_Data records_:

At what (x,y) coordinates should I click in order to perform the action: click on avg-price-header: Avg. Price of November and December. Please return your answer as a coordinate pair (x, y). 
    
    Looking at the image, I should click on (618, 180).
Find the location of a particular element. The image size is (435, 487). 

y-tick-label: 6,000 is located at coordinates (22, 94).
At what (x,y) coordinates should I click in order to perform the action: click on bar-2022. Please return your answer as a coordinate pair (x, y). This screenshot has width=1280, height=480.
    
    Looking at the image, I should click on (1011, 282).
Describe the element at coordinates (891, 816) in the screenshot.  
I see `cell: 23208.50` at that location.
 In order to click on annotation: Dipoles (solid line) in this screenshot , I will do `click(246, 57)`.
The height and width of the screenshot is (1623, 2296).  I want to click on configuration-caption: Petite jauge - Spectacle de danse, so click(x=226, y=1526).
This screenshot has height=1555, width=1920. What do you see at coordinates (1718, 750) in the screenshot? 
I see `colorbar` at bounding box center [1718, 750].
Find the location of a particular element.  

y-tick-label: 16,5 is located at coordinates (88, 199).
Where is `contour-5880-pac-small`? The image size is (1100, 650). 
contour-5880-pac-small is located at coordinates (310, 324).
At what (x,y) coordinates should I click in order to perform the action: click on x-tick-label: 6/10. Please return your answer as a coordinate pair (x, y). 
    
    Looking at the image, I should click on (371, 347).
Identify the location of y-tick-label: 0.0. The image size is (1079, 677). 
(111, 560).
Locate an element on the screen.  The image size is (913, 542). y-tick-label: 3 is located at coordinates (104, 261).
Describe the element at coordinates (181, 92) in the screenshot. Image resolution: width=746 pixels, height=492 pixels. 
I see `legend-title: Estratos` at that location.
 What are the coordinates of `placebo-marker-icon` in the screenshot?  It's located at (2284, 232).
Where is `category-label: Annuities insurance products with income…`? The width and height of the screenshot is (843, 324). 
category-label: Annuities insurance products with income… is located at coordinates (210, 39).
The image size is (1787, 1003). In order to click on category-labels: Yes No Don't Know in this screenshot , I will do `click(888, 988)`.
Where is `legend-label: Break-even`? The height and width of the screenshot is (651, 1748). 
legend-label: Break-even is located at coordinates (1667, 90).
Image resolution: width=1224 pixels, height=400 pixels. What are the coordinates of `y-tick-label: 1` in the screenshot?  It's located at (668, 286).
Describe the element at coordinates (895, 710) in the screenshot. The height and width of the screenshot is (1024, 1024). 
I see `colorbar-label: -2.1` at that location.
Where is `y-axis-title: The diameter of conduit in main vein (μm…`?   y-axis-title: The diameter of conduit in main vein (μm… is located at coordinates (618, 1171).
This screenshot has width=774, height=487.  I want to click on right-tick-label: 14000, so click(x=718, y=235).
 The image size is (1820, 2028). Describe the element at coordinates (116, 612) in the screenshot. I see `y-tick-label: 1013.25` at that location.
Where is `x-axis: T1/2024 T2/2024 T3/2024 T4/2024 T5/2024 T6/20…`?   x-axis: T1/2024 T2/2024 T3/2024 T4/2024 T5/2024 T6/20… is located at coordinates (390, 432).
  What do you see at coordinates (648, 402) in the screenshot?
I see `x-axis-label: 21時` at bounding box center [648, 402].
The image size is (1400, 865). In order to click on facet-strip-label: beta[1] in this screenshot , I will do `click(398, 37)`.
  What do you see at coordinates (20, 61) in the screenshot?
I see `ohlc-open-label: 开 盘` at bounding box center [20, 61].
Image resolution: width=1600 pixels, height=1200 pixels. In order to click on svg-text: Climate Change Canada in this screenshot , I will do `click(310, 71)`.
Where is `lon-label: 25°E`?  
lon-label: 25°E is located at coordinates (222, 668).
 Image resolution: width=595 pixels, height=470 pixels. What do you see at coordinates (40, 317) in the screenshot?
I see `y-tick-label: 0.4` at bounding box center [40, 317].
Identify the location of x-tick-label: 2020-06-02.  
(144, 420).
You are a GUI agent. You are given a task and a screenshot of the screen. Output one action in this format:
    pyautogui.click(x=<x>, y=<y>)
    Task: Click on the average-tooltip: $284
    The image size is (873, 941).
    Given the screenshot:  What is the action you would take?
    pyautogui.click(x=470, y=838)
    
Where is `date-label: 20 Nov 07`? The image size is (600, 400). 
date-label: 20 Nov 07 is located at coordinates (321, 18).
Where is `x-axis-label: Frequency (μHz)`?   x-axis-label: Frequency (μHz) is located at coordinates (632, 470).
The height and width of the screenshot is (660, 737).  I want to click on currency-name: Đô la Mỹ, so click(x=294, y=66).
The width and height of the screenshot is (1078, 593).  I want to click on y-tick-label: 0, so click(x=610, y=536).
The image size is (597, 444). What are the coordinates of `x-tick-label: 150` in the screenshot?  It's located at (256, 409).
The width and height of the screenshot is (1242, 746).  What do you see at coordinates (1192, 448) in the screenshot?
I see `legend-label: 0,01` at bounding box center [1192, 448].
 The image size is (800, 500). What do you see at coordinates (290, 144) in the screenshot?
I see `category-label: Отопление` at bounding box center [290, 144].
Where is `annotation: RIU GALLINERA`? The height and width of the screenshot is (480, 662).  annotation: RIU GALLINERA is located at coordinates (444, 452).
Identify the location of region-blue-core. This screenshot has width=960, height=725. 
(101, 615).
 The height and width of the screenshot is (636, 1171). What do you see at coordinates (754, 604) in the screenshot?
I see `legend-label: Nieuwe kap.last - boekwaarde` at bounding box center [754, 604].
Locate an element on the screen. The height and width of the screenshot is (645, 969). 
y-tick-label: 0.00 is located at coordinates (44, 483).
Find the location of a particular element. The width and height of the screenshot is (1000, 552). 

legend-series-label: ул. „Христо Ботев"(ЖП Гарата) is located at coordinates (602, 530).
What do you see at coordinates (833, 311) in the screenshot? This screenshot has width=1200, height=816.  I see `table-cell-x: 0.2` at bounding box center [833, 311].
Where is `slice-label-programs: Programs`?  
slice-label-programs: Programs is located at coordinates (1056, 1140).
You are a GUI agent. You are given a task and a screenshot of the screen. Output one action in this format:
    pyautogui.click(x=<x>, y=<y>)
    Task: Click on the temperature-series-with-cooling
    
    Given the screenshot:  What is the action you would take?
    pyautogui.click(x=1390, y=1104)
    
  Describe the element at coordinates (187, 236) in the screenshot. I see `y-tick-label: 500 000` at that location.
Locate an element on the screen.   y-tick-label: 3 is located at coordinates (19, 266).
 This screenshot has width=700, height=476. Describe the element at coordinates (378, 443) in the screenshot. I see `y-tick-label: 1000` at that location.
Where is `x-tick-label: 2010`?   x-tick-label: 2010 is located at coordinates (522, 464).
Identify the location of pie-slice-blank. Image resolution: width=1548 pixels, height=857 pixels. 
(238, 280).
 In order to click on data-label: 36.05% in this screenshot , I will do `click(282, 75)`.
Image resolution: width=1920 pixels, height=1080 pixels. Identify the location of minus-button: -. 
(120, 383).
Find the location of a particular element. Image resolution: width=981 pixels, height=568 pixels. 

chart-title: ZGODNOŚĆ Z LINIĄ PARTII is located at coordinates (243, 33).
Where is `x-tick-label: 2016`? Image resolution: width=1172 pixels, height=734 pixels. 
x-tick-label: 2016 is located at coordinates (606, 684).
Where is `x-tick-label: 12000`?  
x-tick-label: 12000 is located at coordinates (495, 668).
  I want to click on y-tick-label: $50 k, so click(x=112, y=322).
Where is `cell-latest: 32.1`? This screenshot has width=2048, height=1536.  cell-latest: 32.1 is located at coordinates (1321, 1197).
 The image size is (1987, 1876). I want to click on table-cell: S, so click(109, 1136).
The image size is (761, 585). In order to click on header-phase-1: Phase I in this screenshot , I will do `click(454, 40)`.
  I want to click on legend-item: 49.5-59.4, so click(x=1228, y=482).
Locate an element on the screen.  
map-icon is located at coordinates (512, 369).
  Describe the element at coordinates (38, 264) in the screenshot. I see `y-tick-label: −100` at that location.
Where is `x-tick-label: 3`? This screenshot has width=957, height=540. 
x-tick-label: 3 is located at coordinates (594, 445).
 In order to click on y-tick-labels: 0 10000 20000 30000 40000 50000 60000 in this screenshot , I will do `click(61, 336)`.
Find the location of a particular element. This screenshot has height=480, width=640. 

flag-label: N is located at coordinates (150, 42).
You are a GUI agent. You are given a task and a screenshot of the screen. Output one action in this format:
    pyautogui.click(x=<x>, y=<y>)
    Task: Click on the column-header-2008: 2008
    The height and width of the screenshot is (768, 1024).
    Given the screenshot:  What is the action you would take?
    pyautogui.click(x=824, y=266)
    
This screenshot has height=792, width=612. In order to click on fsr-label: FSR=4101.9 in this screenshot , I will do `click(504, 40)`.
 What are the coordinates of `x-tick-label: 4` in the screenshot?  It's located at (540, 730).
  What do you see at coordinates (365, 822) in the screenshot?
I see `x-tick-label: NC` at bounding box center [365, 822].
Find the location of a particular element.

_Request_: Starting at the line that has "Describe the element at coordinates (181, 92)" and stopping after the line that has "at (2284, 232).", copy those lines of the listing with "screenshot" swapped for "capture" and all else unchanged.

_Response_:
Describe the element at coordinates (181, 92) in the capture. Image resolution: width=746 pixels, height=492 pixels. 
I see `legend-title: Estratos` at that location.
 What are the coordinates of `placebo-marker-icon` in the capture?  It's located at (2284, 232).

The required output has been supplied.